If a screener performs an LTC FS for a person who is preparing for discharge from a skilled health care facility, then the screener completes the LTC FS based on the person’s capacity for self-care and the supports and services that are anticipated to be needed when the person returns home. The discharge planning process anticipates the person’s function when he/she arrives home and in order to determine the supports and services he/she will require.
For example, if the person was using oxygen and intravenous (IV) medication in a nursing home, but these treatments will be ended before he/she returns home, then the screener will not make selections for these treatments on the Health-Related Services section of the LTC FS. If a person is using a mechanical lift in a hospital, but family members are learning to perform a 2-person pivot transfer for use in the home, then no equipment for lifting should be selected on the LTC FS. The screener will review the discharge plan and talk with facility staff, family and others, to get the most accurate picture of the person's needs at home, after discharge.
The screener must be able to envision the person at home, based upon his/her experience in community care, for the person’s target group(s).
The Health-Related Services (HRS) table of the LTC FS is important in determining a person's level of care and program eligibility. The HRS table collects data that is used to determine whether the person meets an eligible level of care. This data is part of the eligibility determination for Medicaid Home and Community-Based Services waivers. Therefore, accuracy of this information is essential to quality assurance and improvement efforts both locally and at the Department. The diagnoses provide important data for evaluating long-term care programs. However, diagnoses do not have a direct role in LTC FS eligibility logic. Accurate assessment of target group, as discussed in Module 2, may also require verification by health care professionals.
Health care providers' signatures are not required on the LTC FS. However, screeners must verify health-related information. Screeners will need to verify diagnoses and health-related services for the LTC FS, and can verify information needed for the target group question at the same time. Explain this to the person being screened in order to get consent to contact his/her physician or other health care professional. The person may need help to arrange an appointment with this professional, at which time the information can be gathered.

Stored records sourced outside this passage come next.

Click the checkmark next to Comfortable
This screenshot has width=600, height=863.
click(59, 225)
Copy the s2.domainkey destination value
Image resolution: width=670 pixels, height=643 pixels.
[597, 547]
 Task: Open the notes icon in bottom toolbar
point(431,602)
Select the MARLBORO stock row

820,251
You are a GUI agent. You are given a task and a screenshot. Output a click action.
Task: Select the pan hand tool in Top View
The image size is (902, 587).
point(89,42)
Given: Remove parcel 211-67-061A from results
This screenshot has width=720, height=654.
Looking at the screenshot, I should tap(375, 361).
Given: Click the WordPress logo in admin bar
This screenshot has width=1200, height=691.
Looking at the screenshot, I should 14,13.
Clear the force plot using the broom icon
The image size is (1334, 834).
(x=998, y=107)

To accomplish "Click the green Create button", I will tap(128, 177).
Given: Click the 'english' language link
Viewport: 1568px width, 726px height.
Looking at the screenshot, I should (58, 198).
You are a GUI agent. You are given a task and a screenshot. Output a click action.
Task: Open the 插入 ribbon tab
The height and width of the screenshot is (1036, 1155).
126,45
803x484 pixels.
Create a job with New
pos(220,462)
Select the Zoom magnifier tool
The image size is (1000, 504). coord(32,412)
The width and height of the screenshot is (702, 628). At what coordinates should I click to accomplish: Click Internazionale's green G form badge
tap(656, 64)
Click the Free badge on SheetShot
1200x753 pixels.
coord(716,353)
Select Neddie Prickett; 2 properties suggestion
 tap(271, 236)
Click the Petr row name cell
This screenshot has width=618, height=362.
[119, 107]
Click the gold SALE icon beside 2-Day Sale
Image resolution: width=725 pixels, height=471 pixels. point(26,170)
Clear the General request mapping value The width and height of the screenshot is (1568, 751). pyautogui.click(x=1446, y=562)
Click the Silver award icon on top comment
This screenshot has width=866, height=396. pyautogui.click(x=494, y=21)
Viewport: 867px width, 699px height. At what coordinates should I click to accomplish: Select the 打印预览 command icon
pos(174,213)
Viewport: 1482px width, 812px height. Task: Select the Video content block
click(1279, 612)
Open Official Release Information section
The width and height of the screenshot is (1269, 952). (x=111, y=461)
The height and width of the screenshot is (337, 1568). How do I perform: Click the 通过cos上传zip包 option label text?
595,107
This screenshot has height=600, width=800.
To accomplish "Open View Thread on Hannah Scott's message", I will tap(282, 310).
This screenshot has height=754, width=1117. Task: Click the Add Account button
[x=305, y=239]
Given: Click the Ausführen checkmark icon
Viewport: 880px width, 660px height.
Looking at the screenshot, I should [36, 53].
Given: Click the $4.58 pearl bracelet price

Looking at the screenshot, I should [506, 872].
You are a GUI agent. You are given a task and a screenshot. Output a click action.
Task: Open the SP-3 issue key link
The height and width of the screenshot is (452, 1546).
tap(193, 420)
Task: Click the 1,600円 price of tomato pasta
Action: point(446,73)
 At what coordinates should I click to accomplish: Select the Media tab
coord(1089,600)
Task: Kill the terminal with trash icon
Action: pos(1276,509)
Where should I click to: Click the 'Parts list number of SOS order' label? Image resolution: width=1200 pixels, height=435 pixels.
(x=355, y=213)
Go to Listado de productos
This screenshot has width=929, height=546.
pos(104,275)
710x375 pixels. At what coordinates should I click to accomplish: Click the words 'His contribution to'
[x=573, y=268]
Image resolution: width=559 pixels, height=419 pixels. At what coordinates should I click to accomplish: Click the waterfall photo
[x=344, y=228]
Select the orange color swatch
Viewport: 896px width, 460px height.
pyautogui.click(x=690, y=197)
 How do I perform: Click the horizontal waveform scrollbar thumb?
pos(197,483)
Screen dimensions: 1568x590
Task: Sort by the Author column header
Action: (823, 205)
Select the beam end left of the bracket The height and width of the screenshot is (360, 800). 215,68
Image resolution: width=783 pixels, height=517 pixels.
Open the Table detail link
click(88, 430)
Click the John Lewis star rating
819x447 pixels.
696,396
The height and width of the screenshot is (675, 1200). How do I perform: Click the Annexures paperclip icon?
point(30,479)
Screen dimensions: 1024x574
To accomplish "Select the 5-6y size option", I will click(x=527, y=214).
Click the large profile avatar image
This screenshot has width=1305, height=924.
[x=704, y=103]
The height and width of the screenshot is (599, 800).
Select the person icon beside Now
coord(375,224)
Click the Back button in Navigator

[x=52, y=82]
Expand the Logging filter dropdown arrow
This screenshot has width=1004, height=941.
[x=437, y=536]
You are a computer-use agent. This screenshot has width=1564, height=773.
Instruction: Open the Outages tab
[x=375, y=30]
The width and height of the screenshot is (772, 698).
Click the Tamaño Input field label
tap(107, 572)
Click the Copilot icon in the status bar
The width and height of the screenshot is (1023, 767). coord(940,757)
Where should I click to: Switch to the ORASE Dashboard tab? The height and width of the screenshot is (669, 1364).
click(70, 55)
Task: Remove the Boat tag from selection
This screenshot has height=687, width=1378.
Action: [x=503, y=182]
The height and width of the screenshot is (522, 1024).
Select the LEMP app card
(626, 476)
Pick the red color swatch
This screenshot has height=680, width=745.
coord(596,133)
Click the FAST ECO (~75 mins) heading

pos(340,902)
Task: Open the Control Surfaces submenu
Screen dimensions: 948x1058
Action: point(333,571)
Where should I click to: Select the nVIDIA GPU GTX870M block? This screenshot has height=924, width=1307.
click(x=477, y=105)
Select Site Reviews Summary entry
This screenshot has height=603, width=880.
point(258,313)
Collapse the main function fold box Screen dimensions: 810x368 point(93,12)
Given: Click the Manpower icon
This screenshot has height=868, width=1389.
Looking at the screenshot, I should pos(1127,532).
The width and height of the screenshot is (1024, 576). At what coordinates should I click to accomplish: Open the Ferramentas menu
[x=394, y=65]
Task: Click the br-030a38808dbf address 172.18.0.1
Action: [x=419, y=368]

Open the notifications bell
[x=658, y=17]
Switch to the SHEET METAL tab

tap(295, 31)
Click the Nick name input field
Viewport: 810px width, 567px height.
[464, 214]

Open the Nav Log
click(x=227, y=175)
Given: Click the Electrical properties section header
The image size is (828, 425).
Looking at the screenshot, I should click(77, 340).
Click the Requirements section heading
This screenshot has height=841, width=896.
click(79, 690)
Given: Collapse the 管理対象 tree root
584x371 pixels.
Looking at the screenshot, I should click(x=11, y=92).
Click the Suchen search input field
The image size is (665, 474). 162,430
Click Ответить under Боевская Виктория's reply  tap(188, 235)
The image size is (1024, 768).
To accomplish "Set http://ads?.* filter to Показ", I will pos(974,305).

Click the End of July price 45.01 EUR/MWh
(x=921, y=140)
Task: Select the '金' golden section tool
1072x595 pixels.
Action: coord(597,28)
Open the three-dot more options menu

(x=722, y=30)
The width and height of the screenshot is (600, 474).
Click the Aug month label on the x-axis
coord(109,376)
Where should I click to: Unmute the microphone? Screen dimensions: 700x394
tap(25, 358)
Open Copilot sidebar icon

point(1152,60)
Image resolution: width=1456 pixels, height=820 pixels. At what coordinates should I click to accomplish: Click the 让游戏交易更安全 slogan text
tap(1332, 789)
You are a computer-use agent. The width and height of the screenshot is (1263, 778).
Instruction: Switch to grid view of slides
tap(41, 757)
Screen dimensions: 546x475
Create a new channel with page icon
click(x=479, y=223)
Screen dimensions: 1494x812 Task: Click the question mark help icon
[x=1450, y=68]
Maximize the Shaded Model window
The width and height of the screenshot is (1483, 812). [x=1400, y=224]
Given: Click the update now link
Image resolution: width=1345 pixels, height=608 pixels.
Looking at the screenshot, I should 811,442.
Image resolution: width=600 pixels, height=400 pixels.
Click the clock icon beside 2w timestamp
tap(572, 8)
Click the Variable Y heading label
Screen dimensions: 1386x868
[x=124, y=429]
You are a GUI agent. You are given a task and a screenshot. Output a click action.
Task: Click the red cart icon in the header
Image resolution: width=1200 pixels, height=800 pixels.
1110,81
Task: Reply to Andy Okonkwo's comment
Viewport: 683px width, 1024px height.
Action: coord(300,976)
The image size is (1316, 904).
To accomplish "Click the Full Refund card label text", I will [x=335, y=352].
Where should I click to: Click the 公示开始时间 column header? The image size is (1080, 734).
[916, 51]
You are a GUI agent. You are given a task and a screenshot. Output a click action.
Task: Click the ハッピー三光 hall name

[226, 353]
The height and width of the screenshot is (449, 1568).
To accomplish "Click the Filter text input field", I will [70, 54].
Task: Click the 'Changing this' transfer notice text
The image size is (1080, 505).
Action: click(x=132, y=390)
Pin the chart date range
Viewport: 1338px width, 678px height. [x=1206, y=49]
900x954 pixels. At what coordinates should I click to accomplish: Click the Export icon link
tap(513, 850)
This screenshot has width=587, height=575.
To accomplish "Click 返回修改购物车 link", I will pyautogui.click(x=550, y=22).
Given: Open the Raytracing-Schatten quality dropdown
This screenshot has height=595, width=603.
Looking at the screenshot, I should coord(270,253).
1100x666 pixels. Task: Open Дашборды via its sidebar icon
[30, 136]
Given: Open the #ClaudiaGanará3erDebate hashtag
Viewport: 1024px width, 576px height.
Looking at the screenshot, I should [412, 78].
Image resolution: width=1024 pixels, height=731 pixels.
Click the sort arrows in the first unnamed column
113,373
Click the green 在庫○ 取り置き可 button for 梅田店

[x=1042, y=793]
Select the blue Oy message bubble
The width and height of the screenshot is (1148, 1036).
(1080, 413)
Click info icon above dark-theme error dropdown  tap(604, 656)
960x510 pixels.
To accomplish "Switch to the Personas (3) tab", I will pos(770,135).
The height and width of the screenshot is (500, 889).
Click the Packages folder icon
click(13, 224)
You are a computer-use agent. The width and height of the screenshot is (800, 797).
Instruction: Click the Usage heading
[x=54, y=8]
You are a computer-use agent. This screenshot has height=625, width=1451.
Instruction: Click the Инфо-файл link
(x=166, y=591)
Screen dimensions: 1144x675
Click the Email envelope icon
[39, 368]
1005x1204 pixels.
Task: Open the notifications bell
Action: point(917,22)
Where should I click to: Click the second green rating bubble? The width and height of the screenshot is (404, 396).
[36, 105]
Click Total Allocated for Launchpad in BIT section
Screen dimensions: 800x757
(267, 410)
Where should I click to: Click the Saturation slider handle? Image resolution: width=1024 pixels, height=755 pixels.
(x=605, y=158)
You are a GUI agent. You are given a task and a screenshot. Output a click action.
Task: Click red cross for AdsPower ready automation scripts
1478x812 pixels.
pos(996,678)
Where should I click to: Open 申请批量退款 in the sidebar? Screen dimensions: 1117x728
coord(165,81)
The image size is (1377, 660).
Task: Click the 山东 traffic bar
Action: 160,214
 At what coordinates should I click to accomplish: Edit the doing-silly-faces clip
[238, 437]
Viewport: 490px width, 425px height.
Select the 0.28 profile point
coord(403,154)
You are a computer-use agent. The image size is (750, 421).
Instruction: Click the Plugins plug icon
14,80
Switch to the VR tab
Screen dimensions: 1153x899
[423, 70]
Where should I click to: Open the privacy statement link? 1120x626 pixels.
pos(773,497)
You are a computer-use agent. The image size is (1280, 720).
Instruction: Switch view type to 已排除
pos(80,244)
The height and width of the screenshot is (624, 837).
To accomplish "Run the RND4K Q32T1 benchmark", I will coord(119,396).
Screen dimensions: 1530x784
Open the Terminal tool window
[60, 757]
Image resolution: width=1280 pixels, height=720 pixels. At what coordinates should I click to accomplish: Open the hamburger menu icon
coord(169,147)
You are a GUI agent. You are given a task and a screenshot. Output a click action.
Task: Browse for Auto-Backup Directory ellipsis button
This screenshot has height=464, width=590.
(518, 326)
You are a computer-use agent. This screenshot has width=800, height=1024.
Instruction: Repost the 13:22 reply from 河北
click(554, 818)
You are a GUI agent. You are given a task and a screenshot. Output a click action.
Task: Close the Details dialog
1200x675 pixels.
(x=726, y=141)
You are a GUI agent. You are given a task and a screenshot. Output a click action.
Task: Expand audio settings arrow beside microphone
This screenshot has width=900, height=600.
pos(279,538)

Screeners will need to contact a health care provider to obtain accurate information on health-related services, diagnoses and, if necessary, to correctly determine target group. If a screener is performing a re-screen, then he/she may rely on verifications of diagnoses that were obtained and documented for previous screen calculations for the person, unless the person has had a change in condition. However, if no verifications have been documented, then the screener responsible for re-screening the person must obtain verification of diagnoses and health-related conditions prior to re-calculating the person’s eligibility using the LTC FS.